# SLO

An SLO is a measurable reliability target for a service.

SLOs give teams a shared reliability target. They also show when reliability is degrading before users are heavily impacted.

```
SLO = SLI measured over a time window must meet a target percentage
```

Example:

`99.9% of HTTP requests to the payment service must succeed over a 28-day rolling window.`

Related pages:

* [Create SLO](https://docs.apica.io/observe/slo/create-slo)
* [SLO Dashboard](https://docs.apica.io/observe/slo/slo-dashboard)

#### Key concepts

**#**. **SLI**

An **SLI** is the metric that measures service behaviour.

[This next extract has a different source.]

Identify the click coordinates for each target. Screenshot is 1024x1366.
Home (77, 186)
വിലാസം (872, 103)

In this implementation, the SLI is a ratio:

```
SLI = (Good Events / Total Events) × 100%
```

Use these terms when defining an SLI:

* **Good Events**: requests or events that met the quality bar
* **Total Events**: all requests or events attempted
* **SLI Ratio**: the percentage of good events

Typical example:

* Good Events: HTTP `2xx` responses
* Total Events: all HTTP requests
* SLI Ratio: `99.95%`

The Ascent platform supports query mode:

* **Ratio mode**: select a success metric and a total metric separately

**#**. **SLO**

An **SLO** is the target for the SLI. It is measured over a rolling time window.

Default values:

* **Target percentage**: `99.9%`
* **Time window**: `28d`

Supported examples:

`2h`, `24h`, `7d`, `28d`, `30d`, `90d`

An SLO is met when:

```
SLI ≥ Target Percentage over the entire time window
```

**#**. **Error budget**

The **error budget** is the allowed amount of unreliability.

It is calculated as:

```
Error Budget = 100% − Target Percentage
```

Examples:

* `99.9%` target → `0.1%` error budget
* `99.5%` target → `0.5%` error budget
* `99.0%` target → `1.0%` error budget
* `95.0%` target → `5.0%` error budget

For a `28d` window:

* `99.9%` target allows about `40 minutes` of downtime
* `99.5%` target allows about `3.4 hours` of downtime
* `99.0%` target allows about `6.7 hours` of downtime

{% hint style="info" %}
The error budget is shown live in the target step. It updates automatically when the target percentage changes.
{% endhint %}

**#**. **Error budget remaining**

**Error budget remaining** shows how much budget is still available in the current SLO window.

The progress bar uses these states:

* More than `50%` remaining: healthy
* `10%` to `50%` remaining: warning
* Less than `10%` remaining: critical

When the remaining budget reaches `0%`, the SLO is violated.

**#**. **Burn rate**

**Burn rate** shows how fast the service is consuming its error budget.

```
Burn Rate = Current Error Rate / Error Budget Rate
```

Examples:

* `1×`: using budget at the expected pace
* `2×`: using budget twice as fast
* `14×`: using budget fast enough to exhaust it in about 2 days for a `28d` window

Burn rate matters because a service can still look acceptable at a glance while burning through its budget too quickly.